> Activity
Transcribe every record exactly, omitting none.

Dataset entries
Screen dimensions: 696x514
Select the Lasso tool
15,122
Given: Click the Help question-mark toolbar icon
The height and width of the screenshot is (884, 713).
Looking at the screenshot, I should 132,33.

> Answer area
Screen dimensions: 696x514
Select the Lasso tool
15,122
Given: Click the Help question-mark toolbar icon
The height and width of the screenshot is (884, 713).
Looking at the screenshot, I should 132,33.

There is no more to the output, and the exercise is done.